**TO DO**. From the listing below, set down exactly the lines between the one holding "Click the Back arrow icon in My Home" and the one holding "Task: Click the Logudoro SARD-G zone map icon", inclusive. No other line is wanted.

EXTRACTED MATERIAL START

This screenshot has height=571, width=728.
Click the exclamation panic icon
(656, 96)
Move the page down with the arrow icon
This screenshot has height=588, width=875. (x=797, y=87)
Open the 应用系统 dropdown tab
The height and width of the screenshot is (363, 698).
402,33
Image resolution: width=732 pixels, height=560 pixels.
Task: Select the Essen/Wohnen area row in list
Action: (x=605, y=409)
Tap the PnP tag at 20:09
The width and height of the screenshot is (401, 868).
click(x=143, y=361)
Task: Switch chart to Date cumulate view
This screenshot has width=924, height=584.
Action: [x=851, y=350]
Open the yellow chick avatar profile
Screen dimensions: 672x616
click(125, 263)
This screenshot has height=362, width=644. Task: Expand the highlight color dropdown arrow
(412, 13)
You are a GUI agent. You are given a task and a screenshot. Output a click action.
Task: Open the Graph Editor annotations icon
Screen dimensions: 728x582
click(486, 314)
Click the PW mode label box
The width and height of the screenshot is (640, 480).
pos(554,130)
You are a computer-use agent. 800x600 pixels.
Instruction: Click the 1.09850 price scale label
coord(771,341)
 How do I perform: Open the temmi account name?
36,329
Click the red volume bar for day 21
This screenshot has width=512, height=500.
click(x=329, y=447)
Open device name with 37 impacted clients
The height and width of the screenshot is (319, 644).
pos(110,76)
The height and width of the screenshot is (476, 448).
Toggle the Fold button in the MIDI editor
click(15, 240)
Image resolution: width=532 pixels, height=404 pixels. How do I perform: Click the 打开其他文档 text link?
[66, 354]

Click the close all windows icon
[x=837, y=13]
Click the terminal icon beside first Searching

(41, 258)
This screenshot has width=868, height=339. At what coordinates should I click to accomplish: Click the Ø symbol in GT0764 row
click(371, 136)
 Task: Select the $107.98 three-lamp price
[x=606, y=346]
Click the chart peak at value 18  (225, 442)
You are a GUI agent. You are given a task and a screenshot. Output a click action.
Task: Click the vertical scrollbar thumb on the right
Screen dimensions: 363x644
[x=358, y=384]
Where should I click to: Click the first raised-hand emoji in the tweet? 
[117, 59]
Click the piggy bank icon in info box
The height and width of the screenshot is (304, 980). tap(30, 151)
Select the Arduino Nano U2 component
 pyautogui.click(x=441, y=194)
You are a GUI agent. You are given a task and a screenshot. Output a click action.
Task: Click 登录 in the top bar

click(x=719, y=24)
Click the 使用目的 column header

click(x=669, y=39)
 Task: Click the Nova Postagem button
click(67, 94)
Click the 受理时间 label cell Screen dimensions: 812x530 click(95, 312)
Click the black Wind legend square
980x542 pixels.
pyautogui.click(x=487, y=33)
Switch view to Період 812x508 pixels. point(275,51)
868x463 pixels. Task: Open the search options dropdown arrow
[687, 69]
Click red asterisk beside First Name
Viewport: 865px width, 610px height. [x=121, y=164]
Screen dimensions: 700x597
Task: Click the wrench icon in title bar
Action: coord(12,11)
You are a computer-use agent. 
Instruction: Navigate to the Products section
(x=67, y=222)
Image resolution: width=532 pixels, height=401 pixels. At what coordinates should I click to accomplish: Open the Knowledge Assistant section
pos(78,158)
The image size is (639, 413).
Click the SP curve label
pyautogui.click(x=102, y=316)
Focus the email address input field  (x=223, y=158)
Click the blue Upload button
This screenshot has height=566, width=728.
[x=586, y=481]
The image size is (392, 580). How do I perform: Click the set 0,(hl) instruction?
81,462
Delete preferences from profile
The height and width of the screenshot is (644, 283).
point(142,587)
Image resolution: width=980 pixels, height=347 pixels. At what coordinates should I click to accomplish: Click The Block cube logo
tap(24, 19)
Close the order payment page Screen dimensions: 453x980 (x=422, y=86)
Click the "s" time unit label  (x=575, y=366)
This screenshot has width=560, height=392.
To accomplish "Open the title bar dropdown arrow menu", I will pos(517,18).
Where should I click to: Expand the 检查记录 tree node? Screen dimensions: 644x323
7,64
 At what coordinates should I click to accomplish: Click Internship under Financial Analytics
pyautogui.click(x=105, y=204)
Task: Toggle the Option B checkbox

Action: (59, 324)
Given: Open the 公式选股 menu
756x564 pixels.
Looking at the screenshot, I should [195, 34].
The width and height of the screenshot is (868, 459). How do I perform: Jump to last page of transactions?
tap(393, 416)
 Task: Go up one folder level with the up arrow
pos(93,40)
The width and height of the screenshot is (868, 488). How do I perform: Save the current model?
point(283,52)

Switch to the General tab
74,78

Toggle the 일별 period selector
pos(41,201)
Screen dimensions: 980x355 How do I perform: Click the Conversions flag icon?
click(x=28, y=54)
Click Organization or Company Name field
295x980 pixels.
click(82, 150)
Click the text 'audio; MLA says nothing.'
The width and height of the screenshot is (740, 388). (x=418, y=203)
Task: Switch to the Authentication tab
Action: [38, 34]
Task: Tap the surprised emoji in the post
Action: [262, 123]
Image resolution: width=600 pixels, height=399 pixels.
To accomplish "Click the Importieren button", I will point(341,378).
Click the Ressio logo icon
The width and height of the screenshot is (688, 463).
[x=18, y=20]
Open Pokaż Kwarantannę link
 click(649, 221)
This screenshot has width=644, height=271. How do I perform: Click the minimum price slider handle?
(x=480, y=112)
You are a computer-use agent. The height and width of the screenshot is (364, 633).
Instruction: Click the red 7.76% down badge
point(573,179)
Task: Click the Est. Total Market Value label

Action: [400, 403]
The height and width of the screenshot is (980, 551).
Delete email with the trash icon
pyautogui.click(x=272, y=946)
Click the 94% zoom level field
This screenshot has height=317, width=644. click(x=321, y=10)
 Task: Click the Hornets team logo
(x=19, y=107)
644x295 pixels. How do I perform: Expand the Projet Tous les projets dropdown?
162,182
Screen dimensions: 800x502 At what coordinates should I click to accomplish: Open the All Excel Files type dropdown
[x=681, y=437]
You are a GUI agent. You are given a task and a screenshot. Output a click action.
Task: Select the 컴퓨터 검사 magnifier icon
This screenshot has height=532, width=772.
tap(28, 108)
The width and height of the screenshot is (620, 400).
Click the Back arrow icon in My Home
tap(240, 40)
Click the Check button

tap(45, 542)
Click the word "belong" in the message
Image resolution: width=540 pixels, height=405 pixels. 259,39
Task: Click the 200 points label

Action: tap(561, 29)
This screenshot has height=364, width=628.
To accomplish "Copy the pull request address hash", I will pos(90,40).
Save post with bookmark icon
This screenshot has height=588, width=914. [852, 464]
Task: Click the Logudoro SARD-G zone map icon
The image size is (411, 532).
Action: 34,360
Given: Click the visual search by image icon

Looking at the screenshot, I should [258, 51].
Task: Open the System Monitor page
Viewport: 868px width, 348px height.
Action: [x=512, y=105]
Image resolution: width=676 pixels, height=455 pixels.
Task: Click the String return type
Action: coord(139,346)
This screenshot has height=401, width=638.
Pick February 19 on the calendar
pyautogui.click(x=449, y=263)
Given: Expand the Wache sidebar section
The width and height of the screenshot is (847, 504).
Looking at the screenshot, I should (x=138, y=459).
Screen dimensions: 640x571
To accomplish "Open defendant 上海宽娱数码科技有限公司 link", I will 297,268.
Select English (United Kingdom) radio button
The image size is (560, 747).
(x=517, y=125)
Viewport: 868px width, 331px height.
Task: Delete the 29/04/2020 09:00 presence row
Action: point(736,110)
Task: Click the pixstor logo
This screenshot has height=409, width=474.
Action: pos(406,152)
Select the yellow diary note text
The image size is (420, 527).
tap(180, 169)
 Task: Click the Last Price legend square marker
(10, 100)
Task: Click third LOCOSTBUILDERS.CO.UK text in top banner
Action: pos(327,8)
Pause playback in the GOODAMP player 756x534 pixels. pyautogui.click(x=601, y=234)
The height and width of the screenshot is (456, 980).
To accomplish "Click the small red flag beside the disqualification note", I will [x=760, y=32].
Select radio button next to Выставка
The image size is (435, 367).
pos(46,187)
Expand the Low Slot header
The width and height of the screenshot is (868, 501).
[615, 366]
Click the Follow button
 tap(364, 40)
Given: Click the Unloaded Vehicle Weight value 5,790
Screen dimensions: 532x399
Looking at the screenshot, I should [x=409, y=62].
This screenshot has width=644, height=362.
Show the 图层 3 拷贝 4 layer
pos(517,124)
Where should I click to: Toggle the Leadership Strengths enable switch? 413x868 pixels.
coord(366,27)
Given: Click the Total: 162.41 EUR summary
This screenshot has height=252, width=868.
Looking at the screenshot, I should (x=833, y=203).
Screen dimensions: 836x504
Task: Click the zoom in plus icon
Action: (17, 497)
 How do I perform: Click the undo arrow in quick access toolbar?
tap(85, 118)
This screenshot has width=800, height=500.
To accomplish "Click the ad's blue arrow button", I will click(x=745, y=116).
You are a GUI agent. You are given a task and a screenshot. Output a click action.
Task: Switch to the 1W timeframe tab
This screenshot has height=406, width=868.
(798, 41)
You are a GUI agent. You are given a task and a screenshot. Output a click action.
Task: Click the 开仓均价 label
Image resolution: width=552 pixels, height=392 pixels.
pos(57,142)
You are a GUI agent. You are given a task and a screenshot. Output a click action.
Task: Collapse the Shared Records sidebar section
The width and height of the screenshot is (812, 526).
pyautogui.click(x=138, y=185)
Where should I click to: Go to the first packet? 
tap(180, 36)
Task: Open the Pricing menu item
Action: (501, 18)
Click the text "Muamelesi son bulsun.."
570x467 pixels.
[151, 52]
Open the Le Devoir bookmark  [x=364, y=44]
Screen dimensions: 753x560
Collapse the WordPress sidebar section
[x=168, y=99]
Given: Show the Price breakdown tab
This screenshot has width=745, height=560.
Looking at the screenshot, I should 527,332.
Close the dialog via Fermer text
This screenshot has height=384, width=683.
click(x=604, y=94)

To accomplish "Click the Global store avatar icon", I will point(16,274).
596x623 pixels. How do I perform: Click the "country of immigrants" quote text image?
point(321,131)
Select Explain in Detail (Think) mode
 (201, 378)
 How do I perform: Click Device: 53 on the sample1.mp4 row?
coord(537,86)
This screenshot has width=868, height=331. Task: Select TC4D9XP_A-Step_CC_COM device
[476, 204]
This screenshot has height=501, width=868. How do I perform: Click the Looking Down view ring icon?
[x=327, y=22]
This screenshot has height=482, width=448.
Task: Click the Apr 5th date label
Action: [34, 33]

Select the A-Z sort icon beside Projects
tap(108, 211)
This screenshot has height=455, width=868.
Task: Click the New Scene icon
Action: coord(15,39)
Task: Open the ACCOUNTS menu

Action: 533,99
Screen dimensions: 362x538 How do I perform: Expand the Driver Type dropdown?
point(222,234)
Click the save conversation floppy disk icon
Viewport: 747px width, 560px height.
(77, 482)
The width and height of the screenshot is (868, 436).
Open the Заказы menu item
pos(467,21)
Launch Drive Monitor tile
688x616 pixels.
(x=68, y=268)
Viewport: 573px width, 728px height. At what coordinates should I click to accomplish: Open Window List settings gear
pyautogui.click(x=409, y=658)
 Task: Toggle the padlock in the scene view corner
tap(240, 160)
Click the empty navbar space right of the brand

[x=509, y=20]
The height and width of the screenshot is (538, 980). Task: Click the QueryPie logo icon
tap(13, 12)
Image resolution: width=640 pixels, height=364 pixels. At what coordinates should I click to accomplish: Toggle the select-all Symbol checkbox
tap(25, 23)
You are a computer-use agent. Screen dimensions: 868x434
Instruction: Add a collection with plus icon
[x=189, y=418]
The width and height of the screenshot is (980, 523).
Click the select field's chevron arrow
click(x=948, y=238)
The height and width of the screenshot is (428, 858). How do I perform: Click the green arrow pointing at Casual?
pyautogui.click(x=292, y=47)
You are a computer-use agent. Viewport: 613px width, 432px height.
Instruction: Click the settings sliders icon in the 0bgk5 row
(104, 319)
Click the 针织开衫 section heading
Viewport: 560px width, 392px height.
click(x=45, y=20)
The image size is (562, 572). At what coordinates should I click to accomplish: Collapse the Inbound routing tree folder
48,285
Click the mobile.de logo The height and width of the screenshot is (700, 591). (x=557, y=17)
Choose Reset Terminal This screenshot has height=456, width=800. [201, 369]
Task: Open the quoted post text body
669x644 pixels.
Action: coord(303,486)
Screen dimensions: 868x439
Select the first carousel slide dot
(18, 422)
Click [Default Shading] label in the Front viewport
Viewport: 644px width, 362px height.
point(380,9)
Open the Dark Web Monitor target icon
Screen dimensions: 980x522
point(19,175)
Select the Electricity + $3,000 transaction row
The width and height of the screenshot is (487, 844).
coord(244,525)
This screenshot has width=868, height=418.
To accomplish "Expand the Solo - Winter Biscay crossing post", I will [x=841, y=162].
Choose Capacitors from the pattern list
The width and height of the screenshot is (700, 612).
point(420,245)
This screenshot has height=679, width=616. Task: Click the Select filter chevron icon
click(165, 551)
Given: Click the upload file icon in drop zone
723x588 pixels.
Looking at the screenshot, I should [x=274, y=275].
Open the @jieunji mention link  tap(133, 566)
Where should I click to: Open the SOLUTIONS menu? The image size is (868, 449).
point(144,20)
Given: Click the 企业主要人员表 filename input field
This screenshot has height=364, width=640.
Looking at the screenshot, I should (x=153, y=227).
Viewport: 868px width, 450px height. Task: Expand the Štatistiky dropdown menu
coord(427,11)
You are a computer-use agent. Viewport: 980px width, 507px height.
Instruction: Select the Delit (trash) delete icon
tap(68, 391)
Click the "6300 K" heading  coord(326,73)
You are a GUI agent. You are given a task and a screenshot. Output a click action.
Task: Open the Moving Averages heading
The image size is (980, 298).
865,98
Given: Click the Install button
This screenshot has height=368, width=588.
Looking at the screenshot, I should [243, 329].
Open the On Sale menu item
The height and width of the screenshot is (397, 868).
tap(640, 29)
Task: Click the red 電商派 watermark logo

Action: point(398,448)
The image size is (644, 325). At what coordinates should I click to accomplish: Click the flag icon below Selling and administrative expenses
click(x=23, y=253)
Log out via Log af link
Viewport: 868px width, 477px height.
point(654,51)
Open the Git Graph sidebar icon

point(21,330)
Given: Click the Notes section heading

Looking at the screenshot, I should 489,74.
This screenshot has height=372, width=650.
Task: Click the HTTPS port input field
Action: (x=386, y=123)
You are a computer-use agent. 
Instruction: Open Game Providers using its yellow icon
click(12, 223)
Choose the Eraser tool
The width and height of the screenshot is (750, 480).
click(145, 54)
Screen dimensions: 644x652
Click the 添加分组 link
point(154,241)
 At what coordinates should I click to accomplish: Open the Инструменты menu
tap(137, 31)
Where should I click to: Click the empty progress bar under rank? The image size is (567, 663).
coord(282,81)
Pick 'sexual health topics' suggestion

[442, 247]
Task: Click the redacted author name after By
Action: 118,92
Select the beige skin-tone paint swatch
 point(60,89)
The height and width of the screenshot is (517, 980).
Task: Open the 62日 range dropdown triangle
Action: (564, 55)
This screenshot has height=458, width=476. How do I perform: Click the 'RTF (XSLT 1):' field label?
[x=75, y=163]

EXTRACTED MATERIAL END

**EXERCISE RESULT**.
Click the Back arrow icon in My Home
tap(240, 40)
Click the Check button

tap(45, 542)
Click the word "belong" in the message
Image resolution: width=540 pixels, height=405 pixels. 259,39
Task: Click the 200 points label

Action: tap(561, 29)
This screenshot has height=364, width=628.
To accomplish "Copy the pull request address hash", I will pos(90,40).
Save post with bookmark icon
This screenshot has height=588, width=914. [852, 464]
Task: Click the Logudoro SARD-G zone map icon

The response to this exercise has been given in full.